-- Raw data --

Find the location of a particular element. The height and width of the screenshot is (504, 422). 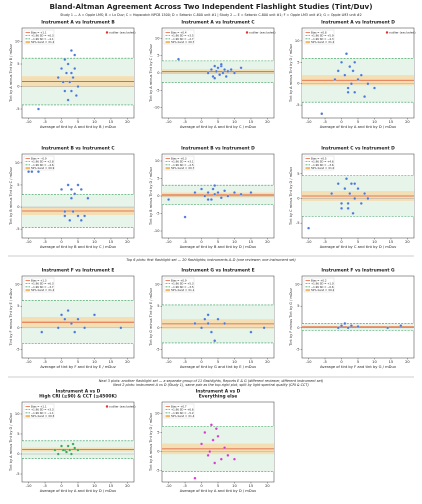

chart-title: Instrument A vs Instrument D is located at coordinates (358, 23).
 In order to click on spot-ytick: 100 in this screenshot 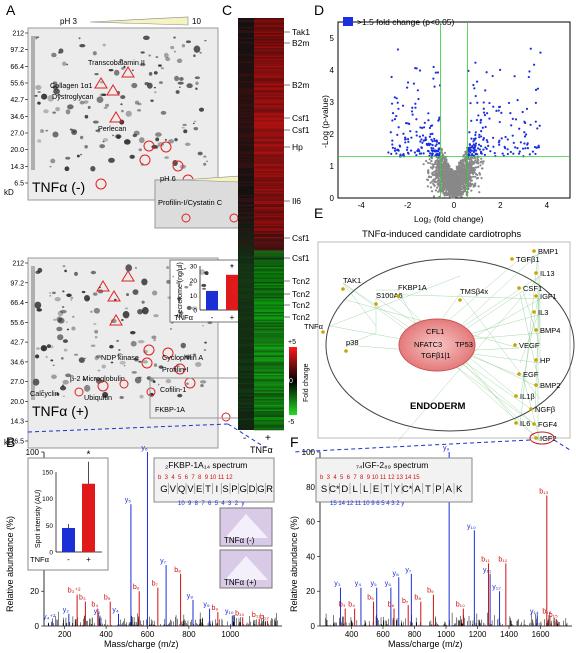, I will do `click(48, 500)`.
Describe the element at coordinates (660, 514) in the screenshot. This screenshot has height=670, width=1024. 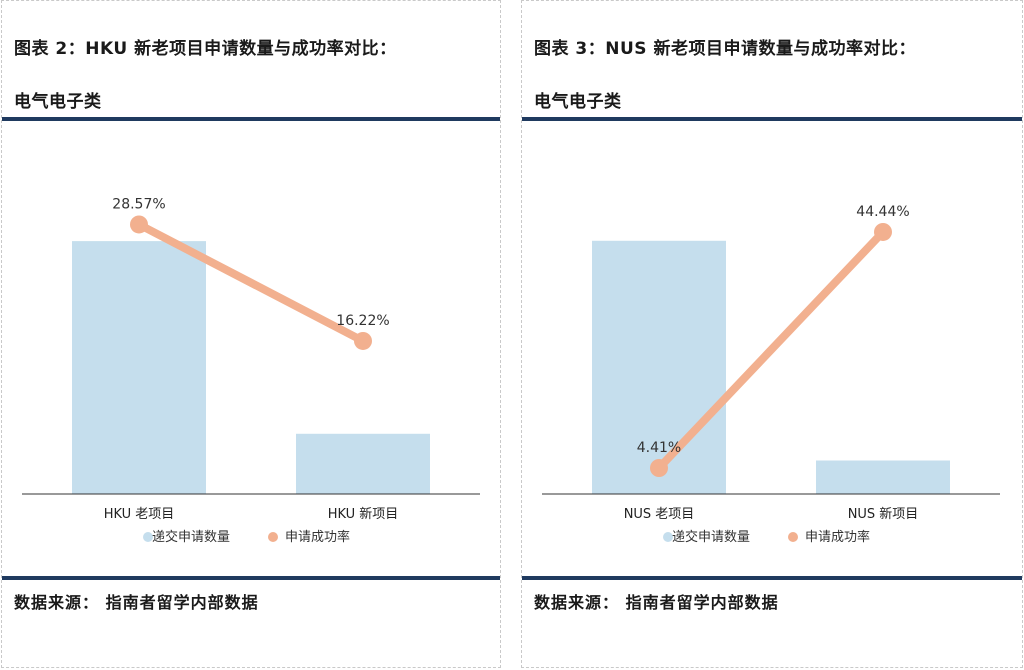
I see `x-tick-label: NUS 老项目` at that location.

-- Exercise aim --
Starting at the line that contains "Describe the element" and continuing through the end of the listing, reproduce those lines with "screenshot" replaced by "screen capture" and everything else left unchanged. Leave the pictures out of your output.

-- Solution for this exercise --
Describe the element at coordinates (660, 514) in the screen capture. This screen capture has height=670, width=1024. 
I see `x-tick-label: NUS 老项目` at that location.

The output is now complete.